*WORK TO COMPLETE*.
Copy the following lines without changing anything.

*EXTRACTED INFORMATION*.
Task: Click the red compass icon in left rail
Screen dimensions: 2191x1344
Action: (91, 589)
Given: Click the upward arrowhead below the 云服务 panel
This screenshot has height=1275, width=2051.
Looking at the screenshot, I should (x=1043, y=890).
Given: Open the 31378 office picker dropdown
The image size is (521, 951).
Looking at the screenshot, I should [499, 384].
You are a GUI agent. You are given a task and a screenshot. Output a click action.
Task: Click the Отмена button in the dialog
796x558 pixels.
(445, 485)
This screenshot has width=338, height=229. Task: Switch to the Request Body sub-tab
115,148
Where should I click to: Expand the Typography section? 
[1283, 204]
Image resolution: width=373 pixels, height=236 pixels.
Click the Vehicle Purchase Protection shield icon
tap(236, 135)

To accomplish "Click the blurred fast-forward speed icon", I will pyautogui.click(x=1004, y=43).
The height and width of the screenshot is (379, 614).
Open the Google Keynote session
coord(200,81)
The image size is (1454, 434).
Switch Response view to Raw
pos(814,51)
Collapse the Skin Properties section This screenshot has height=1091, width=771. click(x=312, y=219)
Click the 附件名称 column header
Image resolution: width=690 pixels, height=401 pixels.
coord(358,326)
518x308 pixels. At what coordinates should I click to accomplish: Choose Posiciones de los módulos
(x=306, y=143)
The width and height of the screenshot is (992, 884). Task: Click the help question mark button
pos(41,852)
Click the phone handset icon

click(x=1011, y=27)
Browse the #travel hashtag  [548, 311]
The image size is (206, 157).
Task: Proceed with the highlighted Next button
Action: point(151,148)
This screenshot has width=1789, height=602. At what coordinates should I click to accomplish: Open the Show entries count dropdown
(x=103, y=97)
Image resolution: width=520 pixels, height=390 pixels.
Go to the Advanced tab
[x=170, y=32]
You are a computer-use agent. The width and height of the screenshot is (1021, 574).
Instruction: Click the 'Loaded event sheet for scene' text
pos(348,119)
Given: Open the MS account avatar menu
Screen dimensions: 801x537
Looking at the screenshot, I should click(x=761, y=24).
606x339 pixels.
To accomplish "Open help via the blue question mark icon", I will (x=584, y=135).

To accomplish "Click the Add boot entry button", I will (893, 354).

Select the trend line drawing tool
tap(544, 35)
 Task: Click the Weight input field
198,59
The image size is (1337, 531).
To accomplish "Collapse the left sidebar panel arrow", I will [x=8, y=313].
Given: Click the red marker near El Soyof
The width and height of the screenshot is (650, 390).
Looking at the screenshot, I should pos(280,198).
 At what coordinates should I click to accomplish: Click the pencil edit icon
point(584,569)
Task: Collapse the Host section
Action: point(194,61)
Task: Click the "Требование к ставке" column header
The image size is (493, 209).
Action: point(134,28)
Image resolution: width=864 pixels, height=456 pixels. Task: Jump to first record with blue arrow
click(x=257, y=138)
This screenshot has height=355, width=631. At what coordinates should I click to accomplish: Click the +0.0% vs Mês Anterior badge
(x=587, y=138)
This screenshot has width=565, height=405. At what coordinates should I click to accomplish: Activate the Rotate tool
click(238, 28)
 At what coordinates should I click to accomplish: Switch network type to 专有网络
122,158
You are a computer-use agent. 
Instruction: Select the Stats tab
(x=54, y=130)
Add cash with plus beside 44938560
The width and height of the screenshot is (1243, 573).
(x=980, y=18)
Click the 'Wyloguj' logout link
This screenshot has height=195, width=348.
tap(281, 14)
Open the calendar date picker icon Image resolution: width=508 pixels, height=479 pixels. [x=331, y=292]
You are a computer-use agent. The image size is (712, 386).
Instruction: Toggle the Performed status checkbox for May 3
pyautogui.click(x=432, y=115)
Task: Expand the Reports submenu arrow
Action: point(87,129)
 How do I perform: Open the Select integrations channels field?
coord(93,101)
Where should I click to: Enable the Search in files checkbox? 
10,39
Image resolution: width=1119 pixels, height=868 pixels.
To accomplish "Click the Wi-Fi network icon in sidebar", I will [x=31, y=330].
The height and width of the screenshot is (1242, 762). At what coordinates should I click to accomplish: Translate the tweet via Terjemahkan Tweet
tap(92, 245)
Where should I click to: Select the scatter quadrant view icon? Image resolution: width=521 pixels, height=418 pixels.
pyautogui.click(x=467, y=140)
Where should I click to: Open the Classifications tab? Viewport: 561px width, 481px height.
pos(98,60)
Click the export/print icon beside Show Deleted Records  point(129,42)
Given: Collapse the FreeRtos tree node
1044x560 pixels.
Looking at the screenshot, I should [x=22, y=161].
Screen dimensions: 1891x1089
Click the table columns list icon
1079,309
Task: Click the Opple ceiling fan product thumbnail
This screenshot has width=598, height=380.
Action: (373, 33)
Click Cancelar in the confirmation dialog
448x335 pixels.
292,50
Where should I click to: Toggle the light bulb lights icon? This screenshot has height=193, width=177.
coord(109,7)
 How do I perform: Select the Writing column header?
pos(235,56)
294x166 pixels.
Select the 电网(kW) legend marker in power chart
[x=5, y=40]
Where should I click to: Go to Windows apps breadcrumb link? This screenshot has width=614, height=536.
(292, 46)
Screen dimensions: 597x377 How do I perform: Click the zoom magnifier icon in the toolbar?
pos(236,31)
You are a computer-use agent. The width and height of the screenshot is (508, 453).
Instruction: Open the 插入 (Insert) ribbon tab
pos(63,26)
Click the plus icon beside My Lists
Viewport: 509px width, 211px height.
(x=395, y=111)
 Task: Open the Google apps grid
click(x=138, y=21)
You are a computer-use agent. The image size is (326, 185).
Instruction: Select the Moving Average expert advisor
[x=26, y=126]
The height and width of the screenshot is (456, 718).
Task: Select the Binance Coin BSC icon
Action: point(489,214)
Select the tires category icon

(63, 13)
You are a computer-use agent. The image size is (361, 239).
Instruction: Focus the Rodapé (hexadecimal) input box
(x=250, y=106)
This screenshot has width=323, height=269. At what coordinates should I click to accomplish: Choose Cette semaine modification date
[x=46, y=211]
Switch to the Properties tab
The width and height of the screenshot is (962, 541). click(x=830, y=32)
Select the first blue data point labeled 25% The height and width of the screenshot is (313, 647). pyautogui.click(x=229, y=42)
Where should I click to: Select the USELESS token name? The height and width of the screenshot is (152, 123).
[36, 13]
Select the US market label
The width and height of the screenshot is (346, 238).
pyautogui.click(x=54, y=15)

*RESULT*.
Task: Click the red compass icon in left rail
Screen dimensions: 2191x1344
Action: (91, 589)
Given: Click the upward arrowhead below the 云服务 panel
This screenshot has height=1275, width=2051.
Looking at the screenshot, I should (x=1043, y=890).
Given: Open the 31378 office picker dropdown
The image size is (521, 951).
Looking at the screenshot, I should [499, 384].
You are a GUI agent. You are given a task and a screenshot. Output a click action.
Task: Click the Отмена button in the dialog
796x558 pixels.
(445, 485)
This screenshot has width=338, height=229. Task: Switch to the Request Body sub-tab
115,148
Where should I click to: Expand the Typography section? 
[1283, 204]
Image resolution: width=373 pixels, height=236 pixels.
Click the Vehicle Purchase Protection shield icon
tap(236, 135)

To accomplish "Click the blurred fast-forward speed icon", I will pyautogui.click(x=1004, y=43).
The height and width of the screenshot is (379, 614).
Open the Google Keynote session
coord(200,81)
The image size is (1454, 434).
Switch Response view to Raw
pos(814,51)
Collapse the Skin Properties section This screenshot has height=1091, width=771. click(x=312, y=219)
Click the 附件名称 column header
Image resolution: width=690 pixels, height=401 pixels.
coord(358,326)
518x308 pixels. At what coordinates should I click to accomplish: Choose Posiciones de los módulos
(x=306, y=143)
The width and height of the screenshot is (992, 884). Task: Click the help question mark button
pos(41,852)
Click the phone handset icon

click(x=1011, y=27)
Browse the #travel hashtag  [548, 311]
The image size is (206, 157).
Task: Proceed with the highlighted Next button
Action: point(151,148)
This screenshot has width=1789, height=602. At what coordinates should I click to accomplish: Open the Show entries count dropdown
(x=103, y=97)
Image resolution: width=520 pixels, height=390 pixels.
Go to the Advanced tab
[x=170, y=32]
You are a computer-use agent. The width and height of the screenshot is (1021, 574).
Instruction: Click the 'Loaded event sheet for scene' text
pos(348,119)
Given: Open the MS account avatar menu
Screen dimensions: 801x537
Looking at the screenshot, I should click(x=761, y=24).
606x339 pixels.
To accomplish "Open help via the blue question mark icon", I will (x=584, y=135).

To accomplish "Click the Add boot entry button", I will (893, 354).

Select the trend line drawing tool
tap(544, 35)
 Task: Click the Weight input field
198,59
The image size is (1337, 531).
To accomplish "Collapse the left sidebar panel arrow", I will [x=8, y=313].
Given: Click the red marker near El Soyof
The width and height of the screenshot is (650, 390).
Looking at the screenshot, I should pos(280,198).
 At what coordinates should I click to accomplish: Click the pencil edit icon
point(584,569)
Task: Collapse the Host section
Action: point(194,61)
Task: Click the "Требование к ставке" column header
The image size is (493, 209).
Action: point(134,28)
Image resolution: width=864 pixels, height=456 pixels. Task: Jump to first record with blue arrow
click(x=257, y=138)
This screenshot has height=355, width=631. At what coordinates should I click to accomplish: Click the +0.0% vs Mês Anterior badge
(x=587, y=138)
This screenshot has width=565, height=405. At what coordinates should I click to accomplish: Activate the Rotate tool
click(238, 28)
 At what coordinates should I click to accomplish: Switch network type to 专有网络
122,158
You are a computer-use agent. 
Instruction: Select the Stats tab
(x=54, y=130)
Add cash with plus beside 44938560
The width and height of the screenshot is (1243, 573).
(x=980, y=18)
Click the 'Wyloguj' logout link
This screenshot has height=195, width=348.
tap(281, 14)
Open the calendar date picker icon Image resolution: width=508 pixels, height=479 pixels. [x=331, y=292]
You are a computer-use agent. The image size is (712, 386).
Instruction: Toggle the Performed status checkbox for May 3
pyautogui.click(x=432, y=115)
Task: Expand the Reports submenu arrow
Action: point(87,129)
 How do I perform: Open the Select integrations channels field?
coord(93,101)
Where should I click to: Enable the Search in files checkbox? 
10,39
Image resolution: width=1119 pixels, height=868 pixels.
To accomplish "Click the Wi-Fi network icon in sidebar", I will [x=31, y=330].
The height and width of the screenshot is (1242, 762). At what coordinates should I click to accomplish: Translate the tweet via Terjemahkan Tweet
tap(92, 245)
Where should I click to: Select the scatter quadrant view icon? Image resolution: width=521 pixels, height=418 pixels.
pyautogui.click(x=467, y=140)
Where should I click to: Open the Classifications tab? Viewport: 561px width, 481px height.
pos(98,60)
Click the export/print icon beside Show Deleted Records  point(129,42)
Given: Collapse the FreeRtos tree node
1044x560 pixels.
Looking at the screenshot, I should [x=22, y=161].
Screen dimensions: 1891x1089
Click the table columns list icon
1079,309
Task: Click the Opple ceiling fan product thumbnail
This screenshot has width=598, height=380.
Action: (373, 33)
Click Cancelar in the confirmation dialog
448x335 pixels.
292,50
Where should I click to: Toggle the light bulb lights icon? This screenshot has height=193, width=177.
coord(109,7)
 How do I perform: Select the Writing column header?
pos(235,56)
294x166 pixels.
Select the 电网(kW) legend marker in power chart
[x=5, y=40]
Where should I click to: Go to Windows apps breadcrumb link? This screenshot has width=614, height=536.
(292, 46)
Screen dimensions: 597x377 How do I perform: Click the zoom magnifier icon in the toolbar?
pos(236,31)
You are a computer-use agent. The width and height of the screenshot is (508, 453).
Instruction: Open the 插入 (Insert) ribbon tab
pos(63,26)
Click the plus icon beside My Lists
Viewport: 509px width, 211px height.
(x=395, y=111)
 Task: Open the Google apps grid
click(x=138, y=21)
You are a computer-use agent. The image size is (326, 185).
Instruction: Select the Moving Average expert advisor
[x=26, y=126]
The height and width of the screenshot is (456, 718).
Task: Select the Binance Coin BSC icon
Action: point(489,214)
Select the tires category icon

(63, 13)
You are a computer-use agent. The image size is (361, 239).
Instruction: Focus the Rodapé (hexadecimal) input box
(x=250, y=106)
This screenshot has width=323, height=269. At what coordinates should I click to accomplish: Choose Cette semaine modification date
[x=46, y=211]
Switch to the Properties tab
The width and height of the screenshot is (962, 541). click(x=830, y=32)
Select the first blue data point labeled 25% The height and width of the screenshot is (313, 647). pyautogui.click(x=229, y=42)
Where should I click to: Select the USELESS token name? The height and width of the screenshot is (152, 123).
[36, 13]
Select the US market label
The width and height of the screenshot is (346, 238).
pyautogui.click(x=54, y=15)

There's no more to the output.